Task objective
Reproduce without alteration the lines of the material below, from the line containing "The height and" to the line containing "at that location.". Omit the pictures from your answer.

Listed records
***

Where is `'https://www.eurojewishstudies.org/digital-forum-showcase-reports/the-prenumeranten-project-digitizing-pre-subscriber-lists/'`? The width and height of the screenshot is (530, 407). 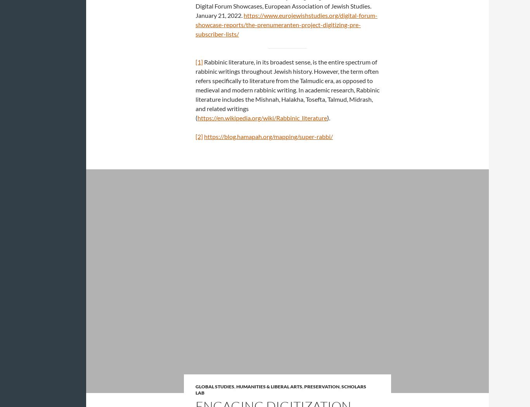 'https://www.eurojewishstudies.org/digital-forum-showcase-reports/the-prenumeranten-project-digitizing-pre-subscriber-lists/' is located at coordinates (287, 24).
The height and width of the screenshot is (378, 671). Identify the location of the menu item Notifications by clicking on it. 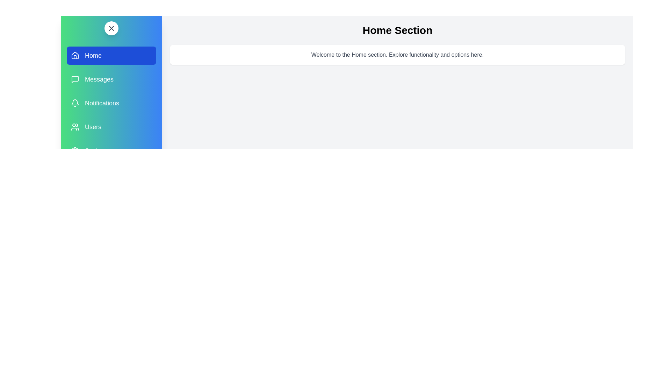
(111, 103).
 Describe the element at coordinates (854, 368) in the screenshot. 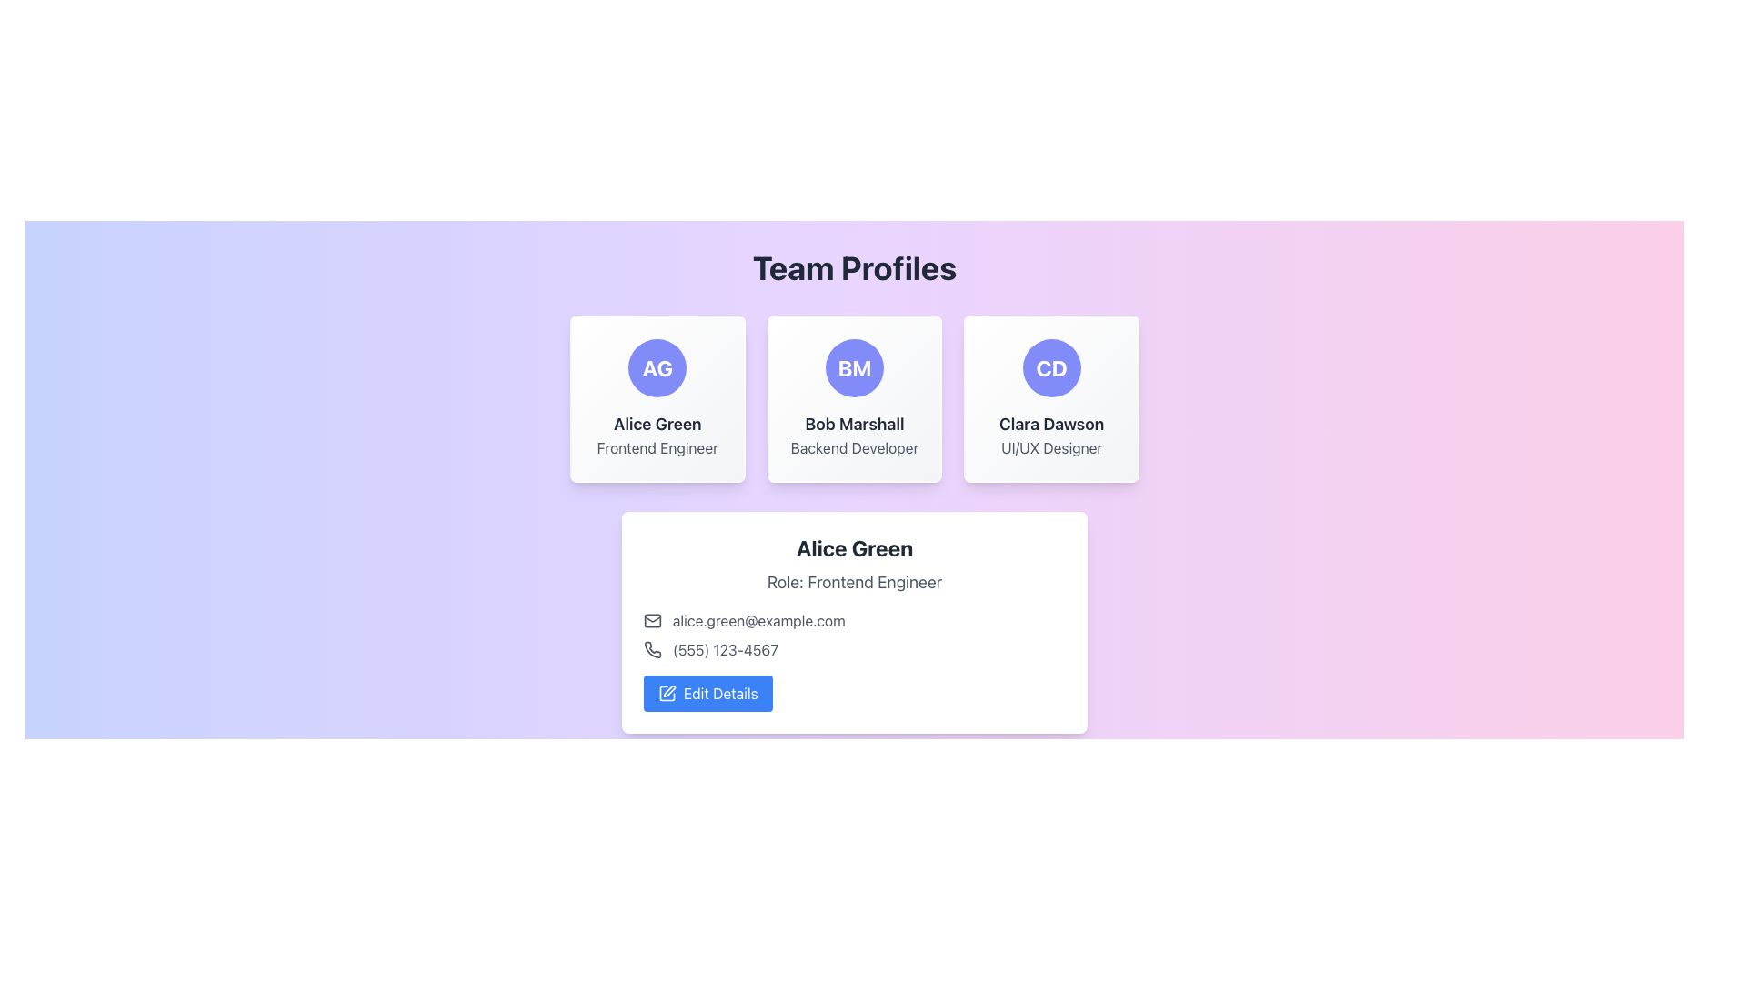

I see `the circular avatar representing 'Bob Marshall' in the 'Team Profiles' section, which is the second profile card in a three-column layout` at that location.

***

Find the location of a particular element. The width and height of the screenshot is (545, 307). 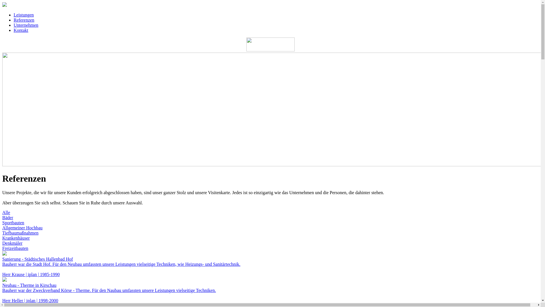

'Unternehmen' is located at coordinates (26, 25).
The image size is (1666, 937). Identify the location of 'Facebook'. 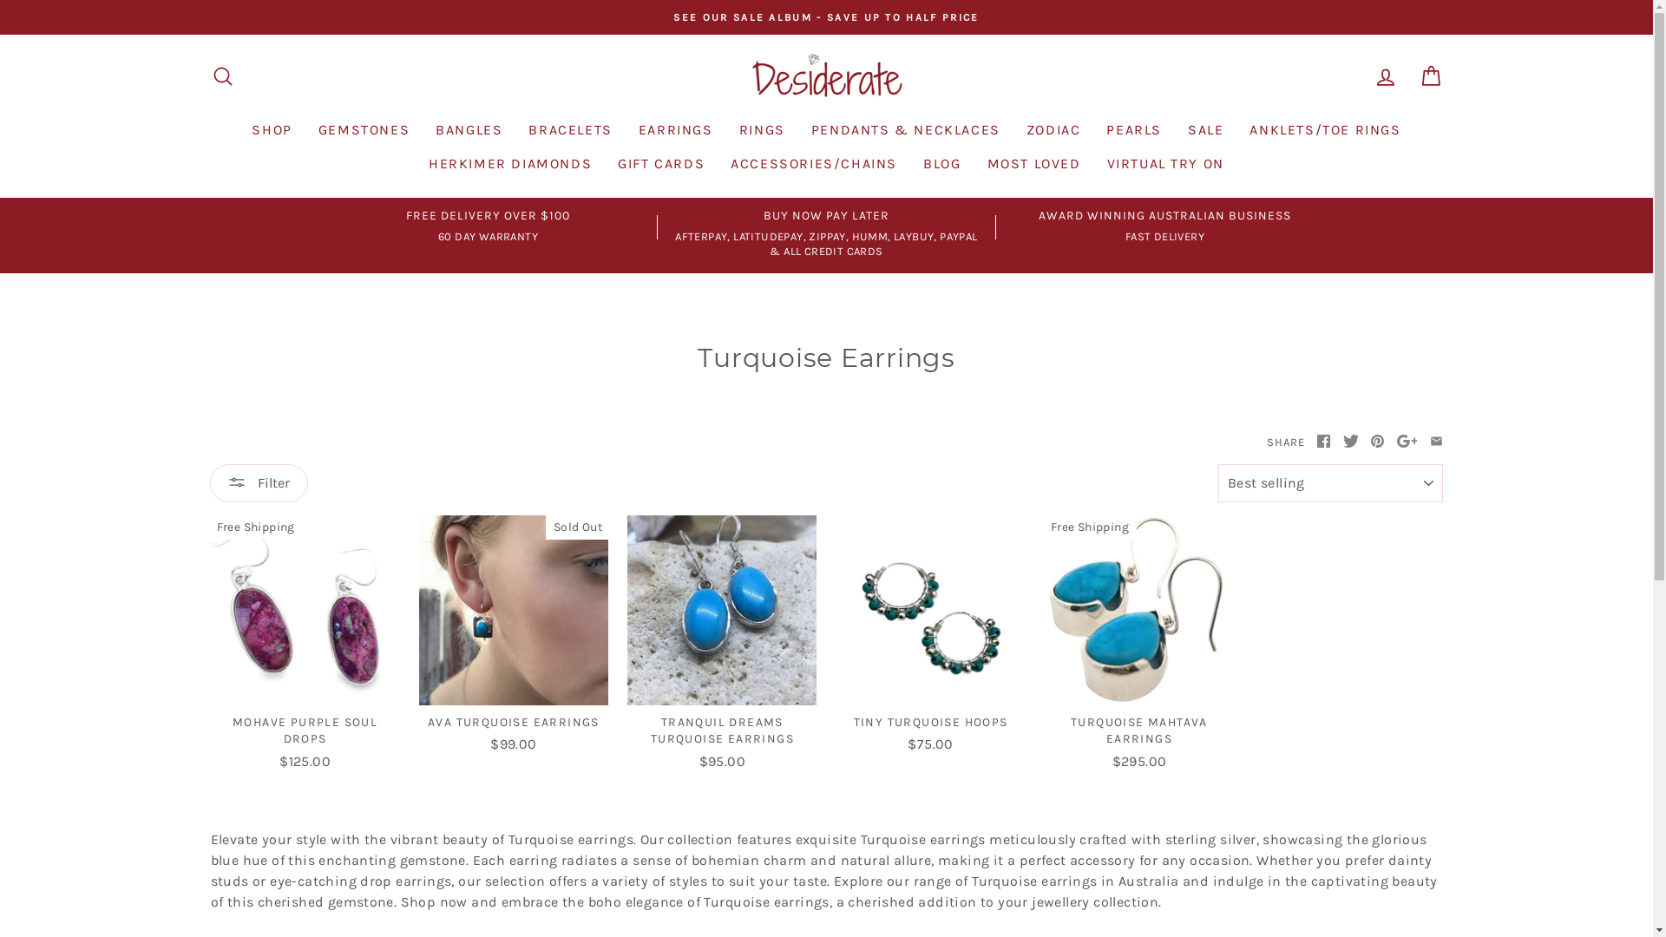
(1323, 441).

***

Finished answer
The height and width of the screenshot is (378, 671). Identify the location of the menu item Notifications by clicking on it. 
(111, 103).
 Describe the element at coordinates (854, 368) in the screenshot. 

I see `the circular avatar representing 'Bob Marshall' in the 'Team Profiles' section, which is the second profile card in a three-column layout` at that location.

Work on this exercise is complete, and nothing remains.